**Requirement:**
Lines that contain the string "Given" are the ones to list; copy all of them from the records.

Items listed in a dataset
▶
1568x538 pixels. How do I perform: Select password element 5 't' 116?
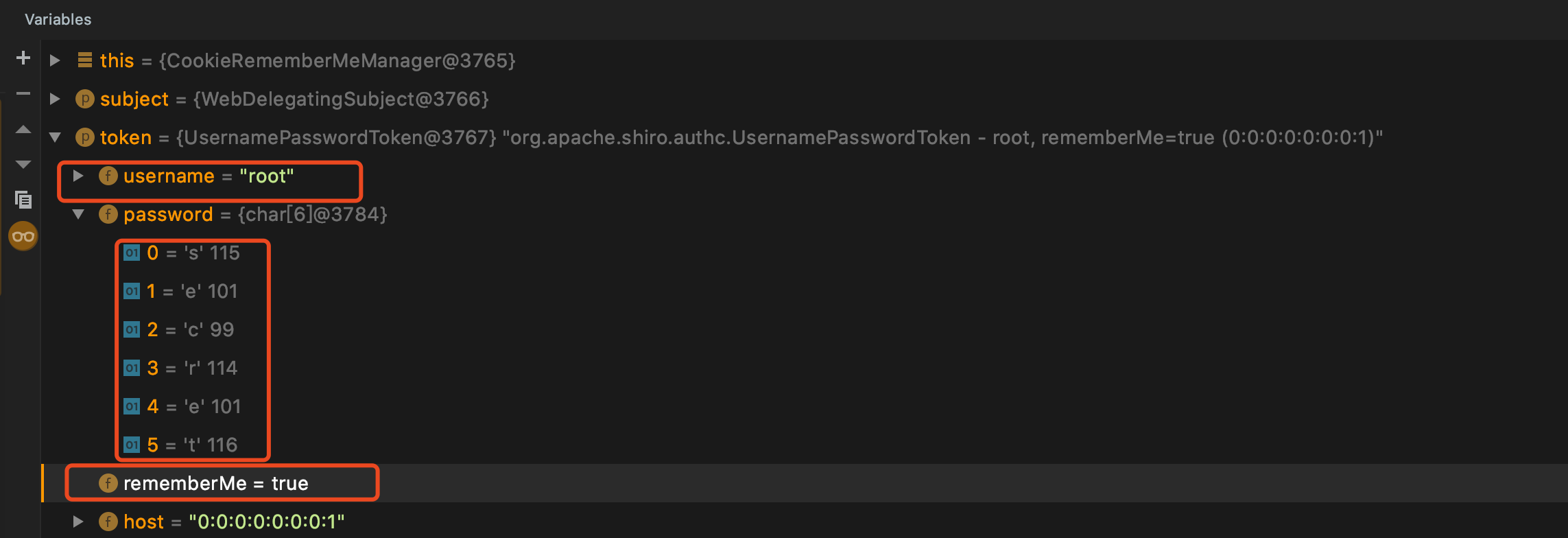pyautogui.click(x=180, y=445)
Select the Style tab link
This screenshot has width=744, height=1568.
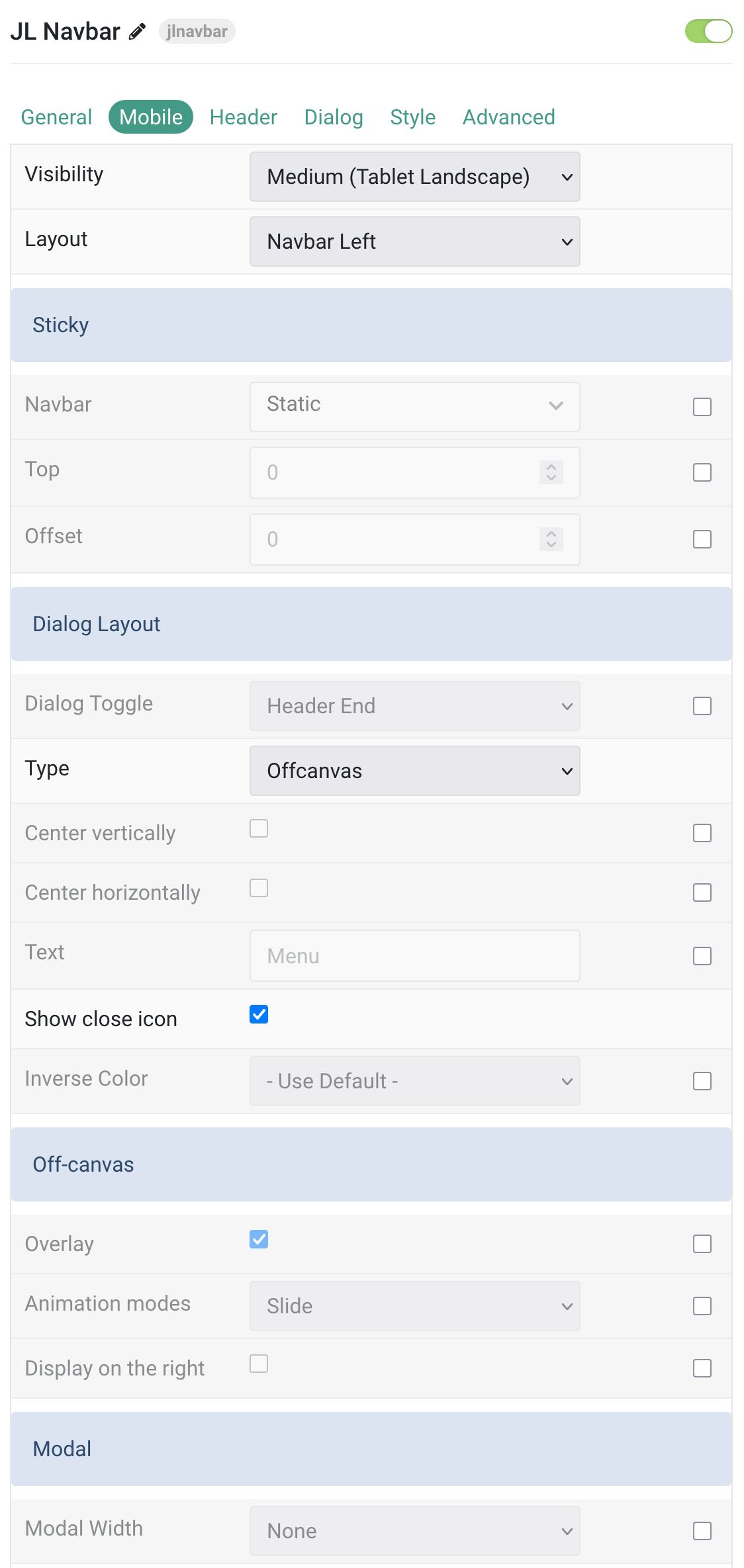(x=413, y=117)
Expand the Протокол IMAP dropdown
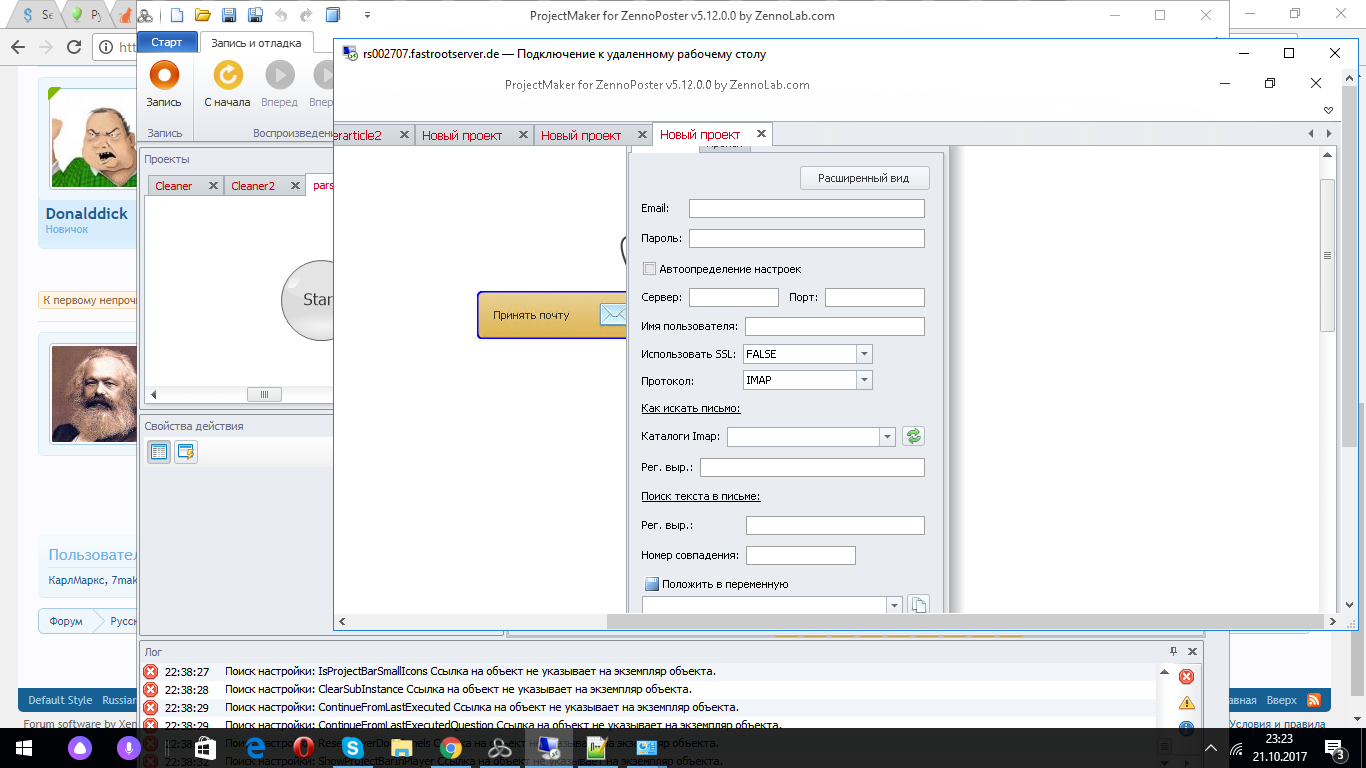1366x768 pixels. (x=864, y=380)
◀
▶
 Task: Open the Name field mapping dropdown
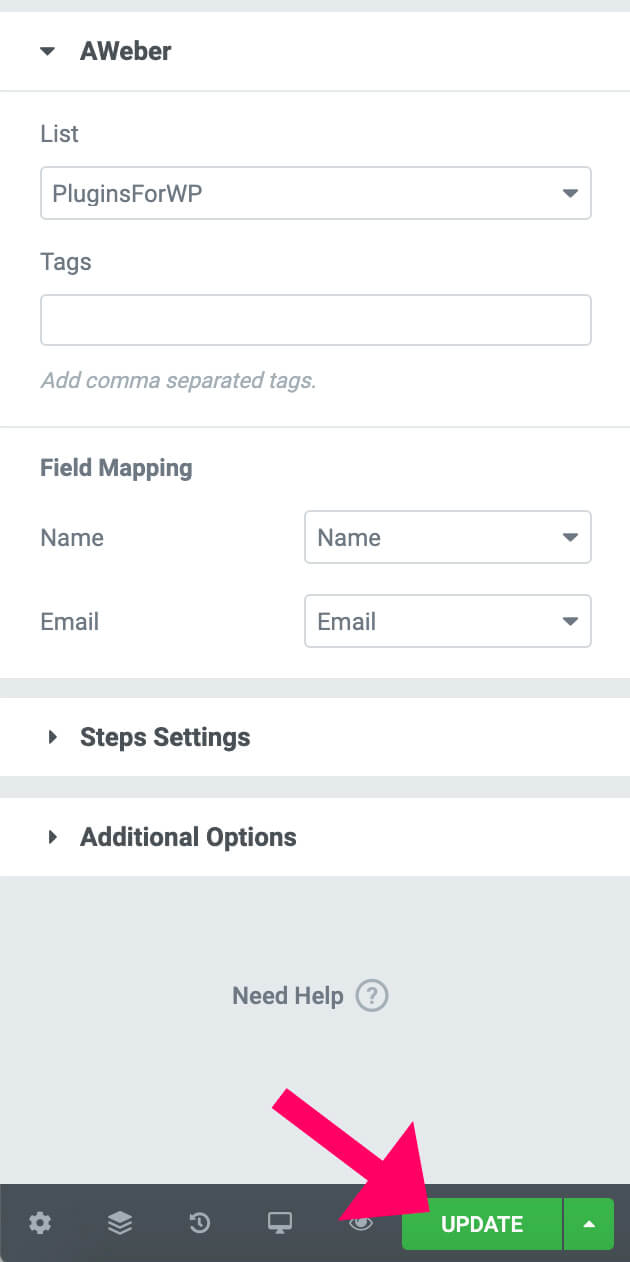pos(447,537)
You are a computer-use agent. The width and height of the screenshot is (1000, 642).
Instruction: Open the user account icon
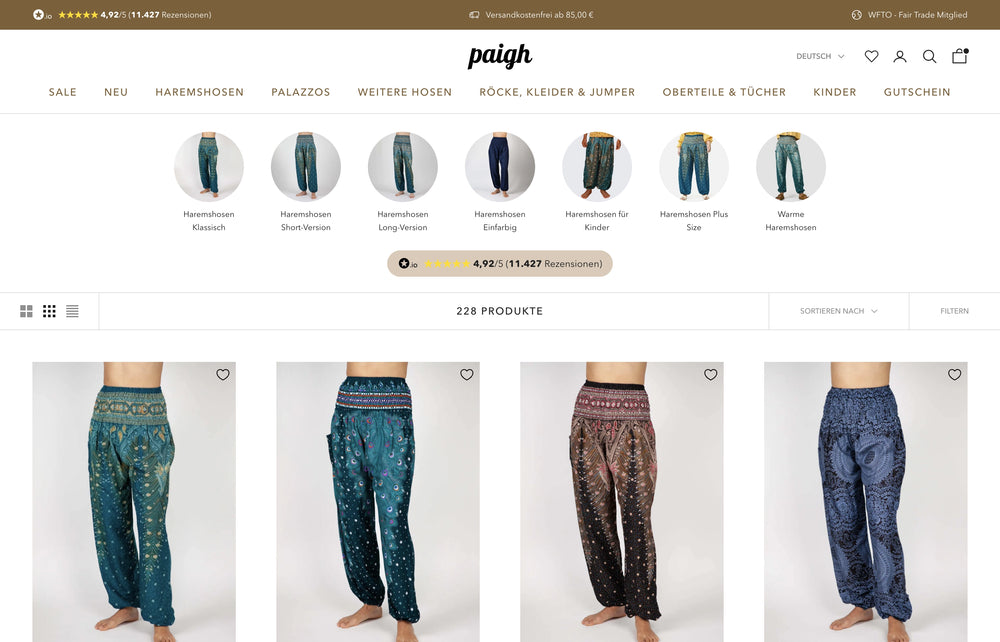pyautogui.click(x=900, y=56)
◀
▶
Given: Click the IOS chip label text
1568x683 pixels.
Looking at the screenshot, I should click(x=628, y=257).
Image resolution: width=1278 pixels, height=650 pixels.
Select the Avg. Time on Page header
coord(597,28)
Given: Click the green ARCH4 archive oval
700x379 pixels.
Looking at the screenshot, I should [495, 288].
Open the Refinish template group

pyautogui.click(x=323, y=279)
◀
**Exercise result:**
Given: Click the IOS chip label text
Given: Click the green ARCH4 archive oval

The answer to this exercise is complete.